Thank you for your post and I am sorry you are in this situation. I too have had a loved one with suicidal thoughts and it's not a good time. I am sorry I do not have any special 'coping mechanisms' to help you.

That's why it's so important for carers to grab every opportunity they can to do something special or whatever makes you happy because we never know what can happen tomorrow.

I'm sure you are doing everything possible to help your child and I hope your daughter receives the correct medical attention to get her over this debilitating time.

Stay strong!




Re: DO CARERS HAVE A RIGHT TO BE HAPPY

Hi @Happier, I realised that if you're new to the Forum you may not have found the original discussion about happiness for carers.  You can read it here when you have some time.

Re: DO CARERS HAVE A RIGHT TO BE HAPPY

Hello, have you reached out for some support of ryour daughter and for yourself. Contact Craers Victoria or the carers in your state. all the best .

Re: DO CARERS HAVE A RIGHT TO BE HAPPY

Hi everyone,

 

I thought I would add a link to this wonderful blog The happiness habit: 8 tips to boost your happiness

Are there any tips you would add to this list?

 

@Rjb had a great tip in Topic Tuesday - 'hold on to the snippets of happiness I notice', while @Bearcub mentioned ' love, balance, good health and achievement'

I also loved @astrengthinever 's point about happiness being contagious and @Viv talked about self compassion.

I'd been keen to hear how you're all doing with your happiness habits since Topic Tuesday!

And would there by any other tips people wish to share?

Nik

Re: DO CARERS HAVE A RIGHT TO BE HAPPY

Hello, do you have an action plan in place fir when your daughter feels suicidal thoughts are over taking her?. This is something that you will need to have so you both have a plan for anything that happens.
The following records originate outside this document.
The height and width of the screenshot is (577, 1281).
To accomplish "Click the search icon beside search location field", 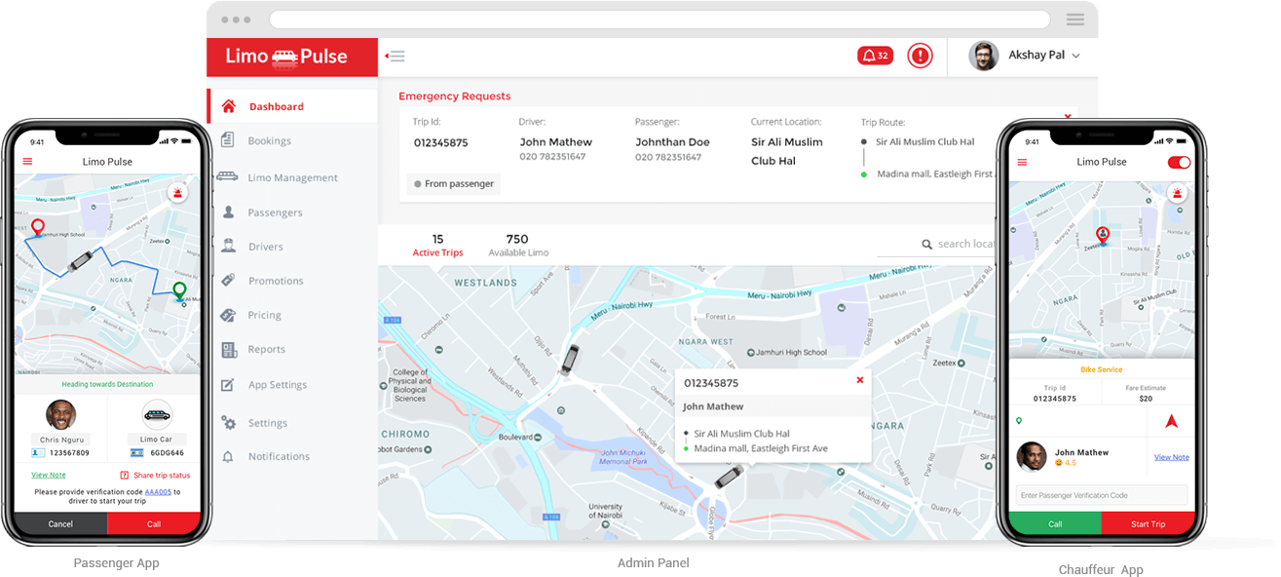I will 925,244.
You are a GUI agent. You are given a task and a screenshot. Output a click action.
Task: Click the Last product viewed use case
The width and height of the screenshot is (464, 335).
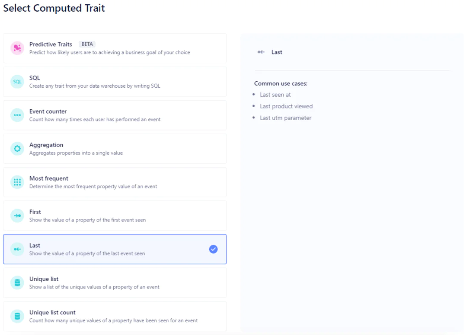pos(286,106)
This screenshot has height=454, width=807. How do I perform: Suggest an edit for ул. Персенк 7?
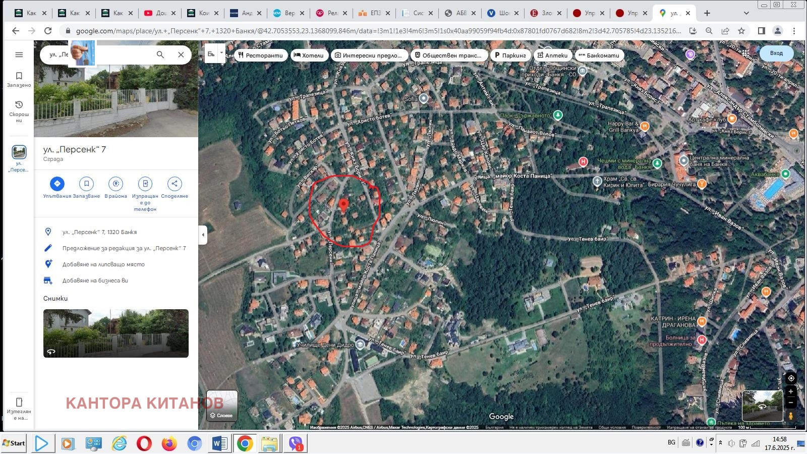point(124,248)
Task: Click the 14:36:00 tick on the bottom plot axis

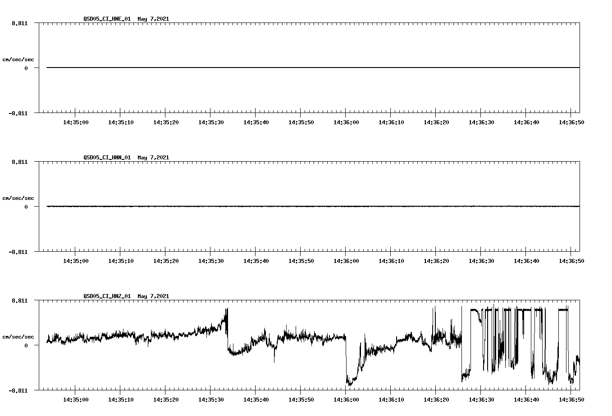Action: point(346,399)
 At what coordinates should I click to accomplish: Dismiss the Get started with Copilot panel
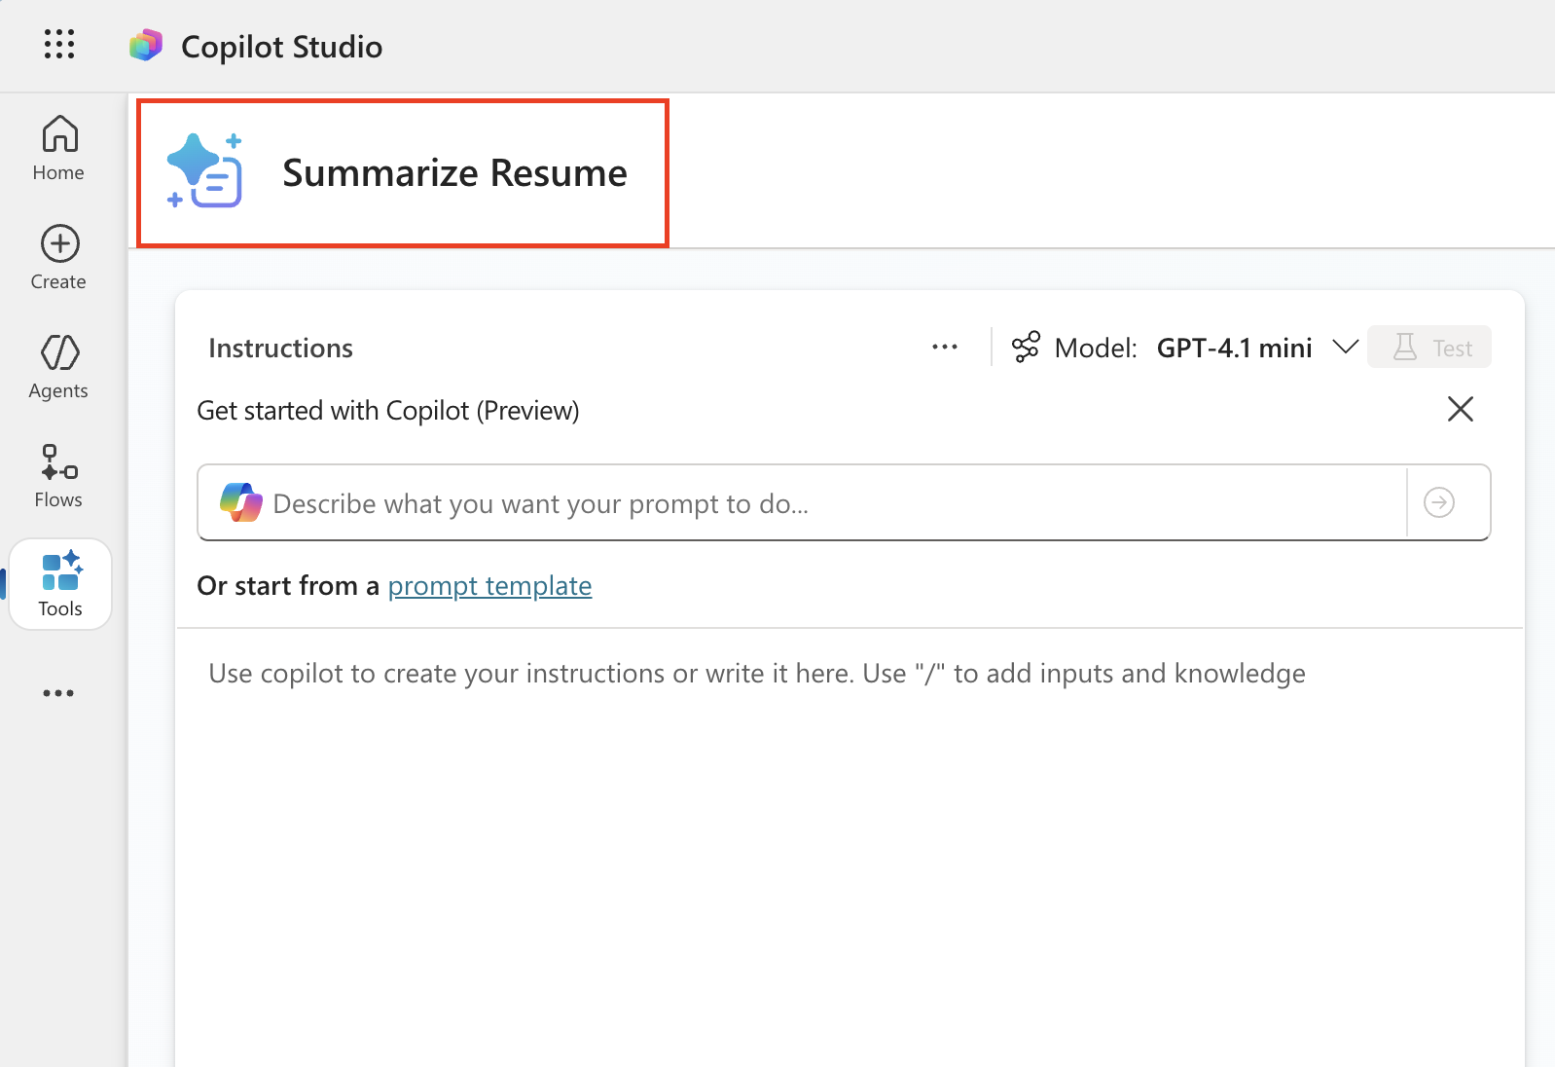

I understand what this is like to have a loved one go through suicidal thoughts and I have been there myself, due to medication that I was taking. Please get your daughters medications looked at as they can cause people to have suicdal thinking. I know that for a fact. and I feel for you both. Please take care of both of you. you are in my thoughts all the best, stay strong you will both get through this difficult time. contact carers Victoria for support for yourself.